• **Work item**
Beginning with the line that holds "Screen dimensions: 930x1256" in the data below, give again every line through the one that holds "Open the three-dots", exactly as written.

• **Extracted records**
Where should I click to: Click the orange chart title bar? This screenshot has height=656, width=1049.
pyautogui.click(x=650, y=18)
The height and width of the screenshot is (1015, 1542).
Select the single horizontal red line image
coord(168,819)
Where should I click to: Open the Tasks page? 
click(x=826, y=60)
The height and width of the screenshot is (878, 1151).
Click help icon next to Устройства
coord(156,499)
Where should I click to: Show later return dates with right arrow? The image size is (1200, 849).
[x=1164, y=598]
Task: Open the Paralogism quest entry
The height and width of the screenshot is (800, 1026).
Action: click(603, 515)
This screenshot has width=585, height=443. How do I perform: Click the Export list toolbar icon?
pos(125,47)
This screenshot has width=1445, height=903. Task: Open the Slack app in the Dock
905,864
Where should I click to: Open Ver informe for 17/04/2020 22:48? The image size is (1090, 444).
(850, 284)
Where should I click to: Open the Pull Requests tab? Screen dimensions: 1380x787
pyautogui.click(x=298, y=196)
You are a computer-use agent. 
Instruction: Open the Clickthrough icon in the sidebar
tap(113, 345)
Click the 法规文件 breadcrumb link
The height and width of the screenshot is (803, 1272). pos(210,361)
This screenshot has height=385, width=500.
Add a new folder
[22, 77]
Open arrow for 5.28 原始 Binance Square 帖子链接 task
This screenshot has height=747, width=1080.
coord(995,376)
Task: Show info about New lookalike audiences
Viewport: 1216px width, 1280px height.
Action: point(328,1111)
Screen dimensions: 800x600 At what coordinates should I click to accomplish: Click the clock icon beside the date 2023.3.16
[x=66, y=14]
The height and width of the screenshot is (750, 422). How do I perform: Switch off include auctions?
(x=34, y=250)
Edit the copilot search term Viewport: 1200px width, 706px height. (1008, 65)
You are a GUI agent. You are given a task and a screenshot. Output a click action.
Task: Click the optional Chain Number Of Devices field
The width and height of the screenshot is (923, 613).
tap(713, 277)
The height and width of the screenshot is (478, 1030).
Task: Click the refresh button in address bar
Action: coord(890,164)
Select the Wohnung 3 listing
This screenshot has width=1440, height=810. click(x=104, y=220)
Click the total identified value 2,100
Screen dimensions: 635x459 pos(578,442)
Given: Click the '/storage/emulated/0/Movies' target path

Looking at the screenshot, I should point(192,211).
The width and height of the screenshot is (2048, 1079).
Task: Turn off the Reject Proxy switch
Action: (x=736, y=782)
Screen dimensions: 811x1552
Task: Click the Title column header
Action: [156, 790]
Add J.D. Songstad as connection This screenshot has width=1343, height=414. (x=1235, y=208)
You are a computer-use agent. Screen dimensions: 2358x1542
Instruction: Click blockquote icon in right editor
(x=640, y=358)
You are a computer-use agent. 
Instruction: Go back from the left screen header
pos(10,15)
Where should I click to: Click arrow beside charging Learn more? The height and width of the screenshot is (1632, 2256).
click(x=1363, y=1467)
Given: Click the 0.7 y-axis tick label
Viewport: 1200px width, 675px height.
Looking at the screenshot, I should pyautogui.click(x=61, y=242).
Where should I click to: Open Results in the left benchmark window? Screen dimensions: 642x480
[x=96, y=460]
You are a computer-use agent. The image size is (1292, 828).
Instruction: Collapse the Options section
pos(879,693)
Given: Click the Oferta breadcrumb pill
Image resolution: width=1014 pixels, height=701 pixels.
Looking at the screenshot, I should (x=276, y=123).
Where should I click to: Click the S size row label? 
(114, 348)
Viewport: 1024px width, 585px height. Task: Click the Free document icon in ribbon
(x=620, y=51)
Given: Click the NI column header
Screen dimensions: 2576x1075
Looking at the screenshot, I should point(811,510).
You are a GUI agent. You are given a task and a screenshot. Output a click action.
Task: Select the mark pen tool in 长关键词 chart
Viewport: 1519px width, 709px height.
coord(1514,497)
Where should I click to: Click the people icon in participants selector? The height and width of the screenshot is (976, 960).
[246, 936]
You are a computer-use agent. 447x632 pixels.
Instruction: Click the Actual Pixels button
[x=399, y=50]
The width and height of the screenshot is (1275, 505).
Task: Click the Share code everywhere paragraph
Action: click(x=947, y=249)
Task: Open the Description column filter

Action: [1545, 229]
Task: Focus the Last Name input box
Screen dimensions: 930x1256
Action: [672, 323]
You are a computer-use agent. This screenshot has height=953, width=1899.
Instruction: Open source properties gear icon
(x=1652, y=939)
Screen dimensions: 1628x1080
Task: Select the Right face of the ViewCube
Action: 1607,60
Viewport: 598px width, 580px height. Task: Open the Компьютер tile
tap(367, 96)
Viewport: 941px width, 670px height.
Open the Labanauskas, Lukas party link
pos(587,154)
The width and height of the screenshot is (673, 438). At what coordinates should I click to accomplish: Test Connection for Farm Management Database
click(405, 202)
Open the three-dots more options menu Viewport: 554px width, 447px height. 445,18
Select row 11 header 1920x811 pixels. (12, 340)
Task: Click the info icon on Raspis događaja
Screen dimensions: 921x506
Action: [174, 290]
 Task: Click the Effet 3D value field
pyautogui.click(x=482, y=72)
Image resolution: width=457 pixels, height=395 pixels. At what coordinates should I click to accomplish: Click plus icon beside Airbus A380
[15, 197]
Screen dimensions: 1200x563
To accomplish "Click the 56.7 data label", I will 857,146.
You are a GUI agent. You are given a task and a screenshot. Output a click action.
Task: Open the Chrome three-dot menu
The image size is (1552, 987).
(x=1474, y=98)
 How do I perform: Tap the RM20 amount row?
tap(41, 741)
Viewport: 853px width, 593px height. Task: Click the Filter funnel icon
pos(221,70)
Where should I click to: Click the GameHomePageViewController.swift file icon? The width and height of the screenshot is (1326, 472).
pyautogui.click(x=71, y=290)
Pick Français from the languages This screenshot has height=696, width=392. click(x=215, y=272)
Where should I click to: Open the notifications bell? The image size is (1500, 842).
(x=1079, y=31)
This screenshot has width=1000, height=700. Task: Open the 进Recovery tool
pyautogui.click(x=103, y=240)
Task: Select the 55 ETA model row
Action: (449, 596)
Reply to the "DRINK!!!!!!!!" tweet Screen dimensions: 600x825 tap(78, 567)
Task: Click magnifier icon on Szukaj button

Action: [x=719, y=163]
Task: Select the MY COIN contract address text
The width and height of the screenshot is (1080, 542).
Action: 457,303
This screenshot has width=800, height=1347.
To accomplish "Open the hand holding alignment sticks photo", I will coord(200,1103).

• **Task result**
Screen dimensions: 930x1256
Action: [672, 323]
You are a computer-use agent. This screenshot has height=953, width=1899.
Instruction: Open source properties gear icon
(x=1652, y=939)
Screen dimensions: 1628x1080
Task: Select the Right face of the ViewCube
Action: 1607,60
Viewport: 598px width, 580px height. Task: Open the Компьютер tile
tap(367, 96)
Viewport: 941px width, 670px height.
Open the Labanauskas, Lukas party link
pos(587,154)
The width and height of the screenshot is (673, 438). At what coordinates should I click to accomplish: Test Connection for Farm Management Database
click(405, 202)
Open the three-dots more options menu Viewport: 554px width, 447px height. 445,18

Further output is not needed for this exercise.